WHAT IS EXPECTED: Would you print exactly the lines that begin the listing and continue through the line holding "Task: Toggle large"? No pictures, please.
↓
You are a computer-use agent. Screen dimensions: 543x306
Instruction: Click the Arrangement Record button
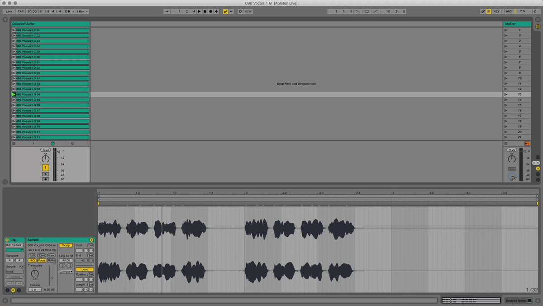[210, 11]
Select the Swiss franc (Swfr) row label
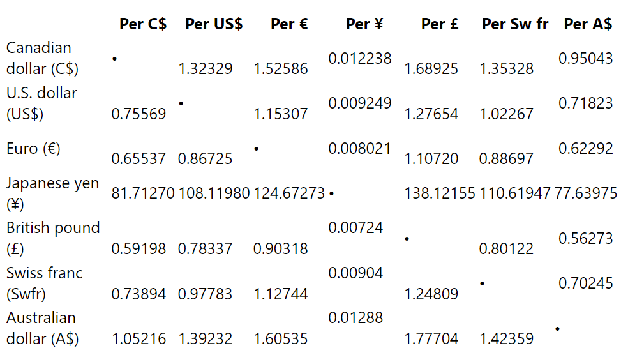 pyautogui.click(x=44, y=283)
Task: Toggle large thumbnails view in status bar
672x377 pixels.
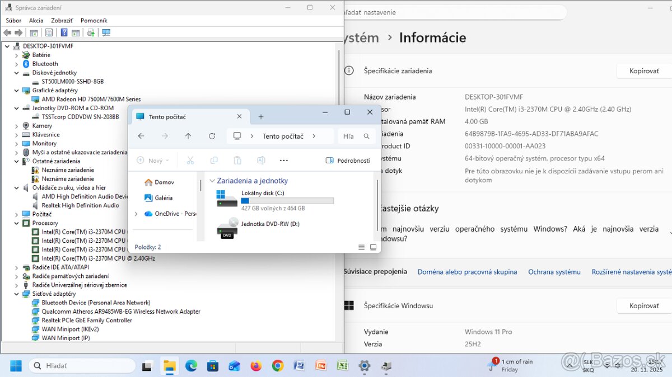Action: (373, 247)
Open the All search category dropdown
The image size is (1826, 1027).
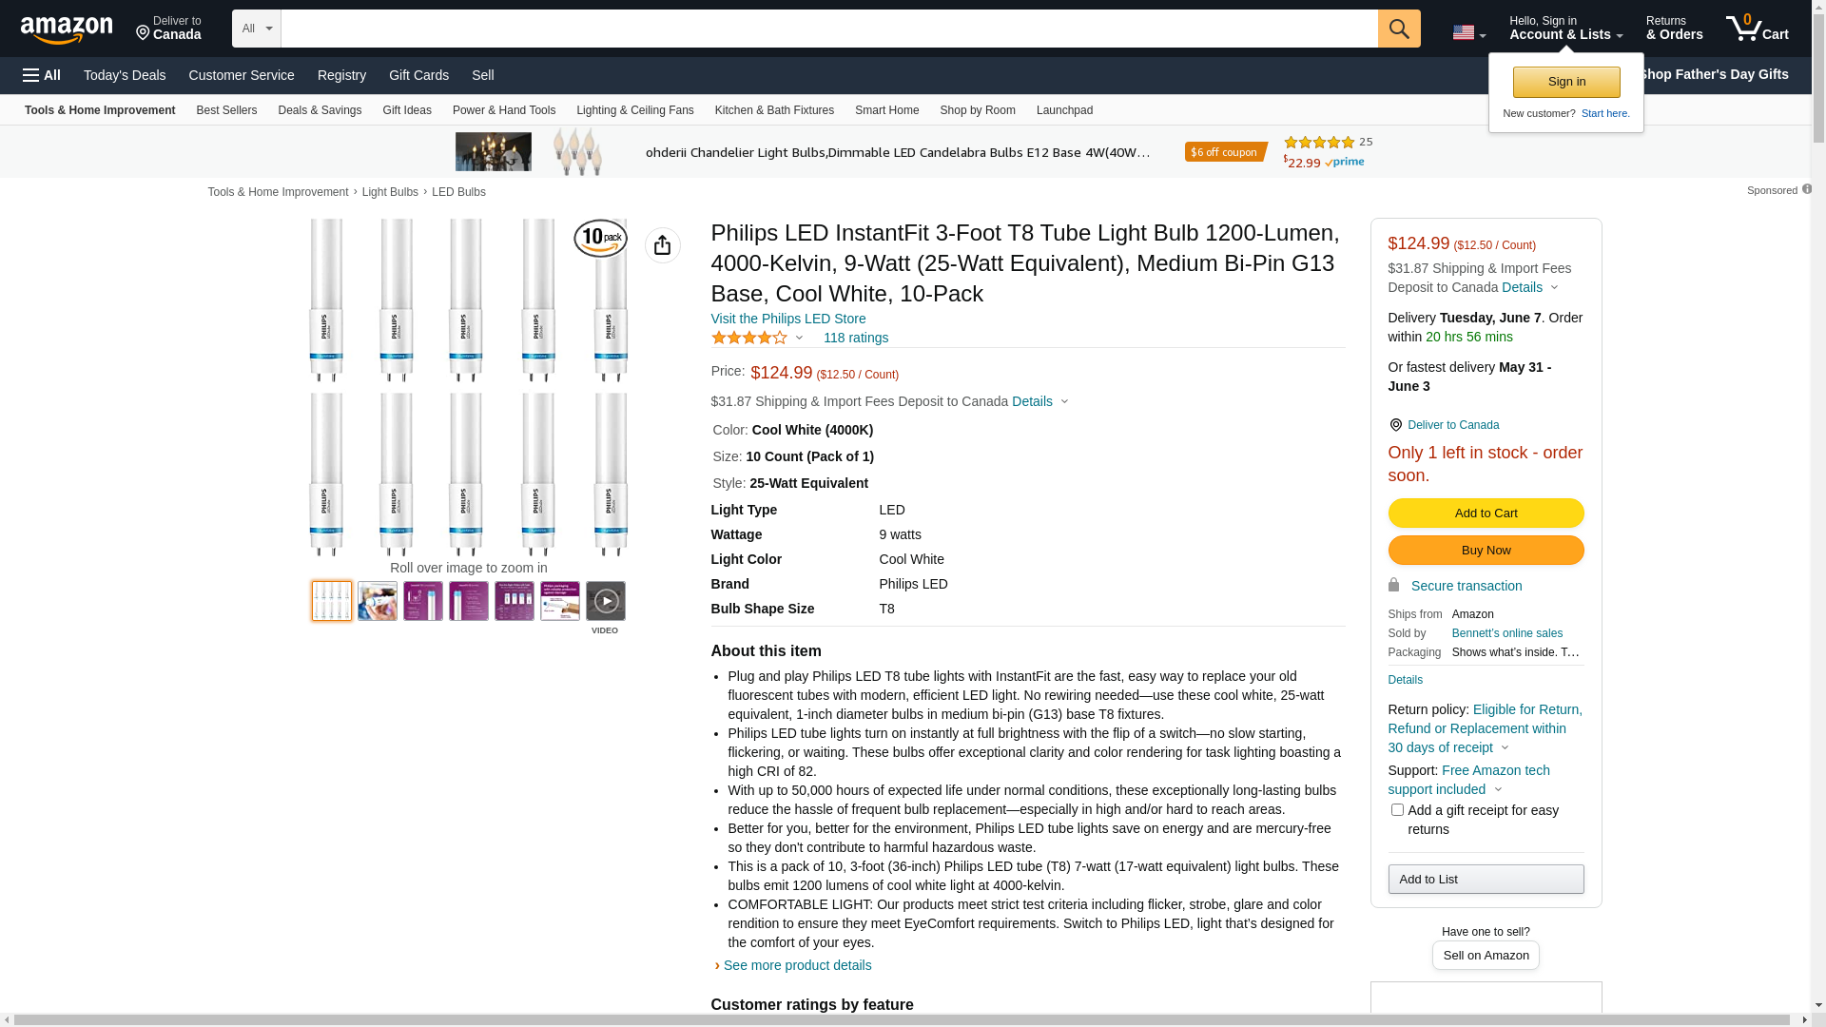pyautogui.click(x=256, y=29)
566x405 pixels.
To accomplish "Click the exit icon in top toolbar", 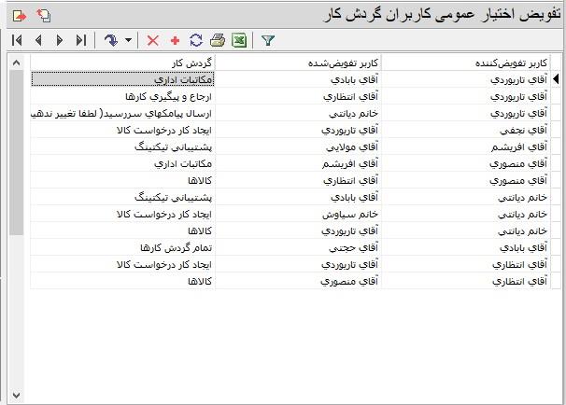I will pyautogui.click(x=19, y=15).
↑
SOLUTION TO THE PROBLEM:
You are a computer-use agent. Screen dimensions: 543x306
Instruction: Click the Arrangement Record button
[210, 11]
Select the Swiss franc (Swfr) row label
 pyautogui.click(x=44, y=283)
Task: Toggle large thumbnails view in status bar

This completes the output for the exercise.